Still, while holding on to hopes of beating this cancer, I keep betting on the odds knowing good and well that there are people who I met who in one set of appointments was fine and at the next one had a growth and had a few weeks or months left. But I also remember what my statistics teacher used to say... that statistics are like bikins, what they reveal is interesting but what they conceal is vital... and I am glad to have had experiences and people in my life who are better than great bikinis.

And because of that I keep holding onto hope in many areas.  Because if there's anything I learned from the cowardly approach to dating I've taken since getting left in the middle of cancer, it's that there is more there than I once believed was possible, probable or wanted. Whether or not I'll find someone to match... well nobody gets that guaranteed. There's been jokes from friends about what my pick up line should be from "I've won a marathon and can break a five minute mile so I'm good for all night or a quickie" to "I won a half marathon but with you I'd go all the way." I've always said my  pick up line was "so you want to date a single unemployed dad with cancer who can't drive?"... yeah no wonder I'm single ;). But at least the last line is out now. But if I manage to find someone whose ready to be my girlfriend well... I imagine if it has any chance of lasting it will be because they can sign up for a mess while holding hands and holding hope.

Because I am going to see my brothers this weekend for Easter and all 3 of us will be together for the first time since Duke... Because the crowd from Beaumont was here for a race and I got to have dinner with them...

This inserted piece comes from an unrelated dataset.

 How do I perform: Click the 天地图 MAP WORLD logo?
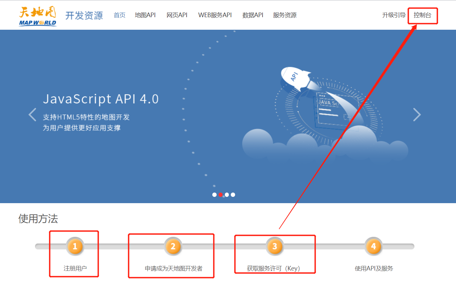coord(37,15)
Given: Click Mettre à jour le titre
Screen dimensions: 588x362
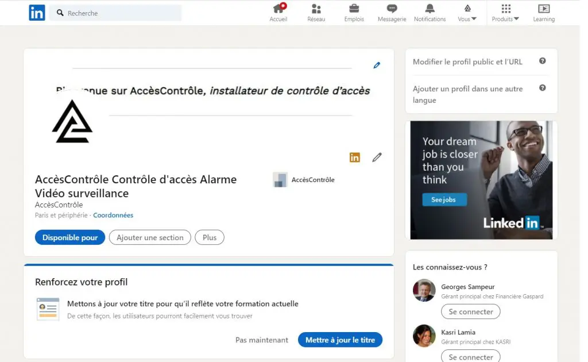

Because Kiana had a school field trip yesterday where she was fascinated by caves... because she watched a terra forming tree this morning... Because the sun still rose today... in all of those things and many more great ones that have along the way... they still perch in my soul and sing without words and I hope they never stop at all.

Friday, April 11, 2014

Drive

Three and a half years I’ve been dealing with cancer… and I like to think that the days that I’ve been missing my drive are rare. They have occurred but they are the exception. But a harsh truth is that the vast majority of the time that one of the symptoms, side effects and how I found out I had cancer was from seizures… which mean that the vast majority of the days while I’ve had cancer, I have not been able to drive behind the wheel of a car.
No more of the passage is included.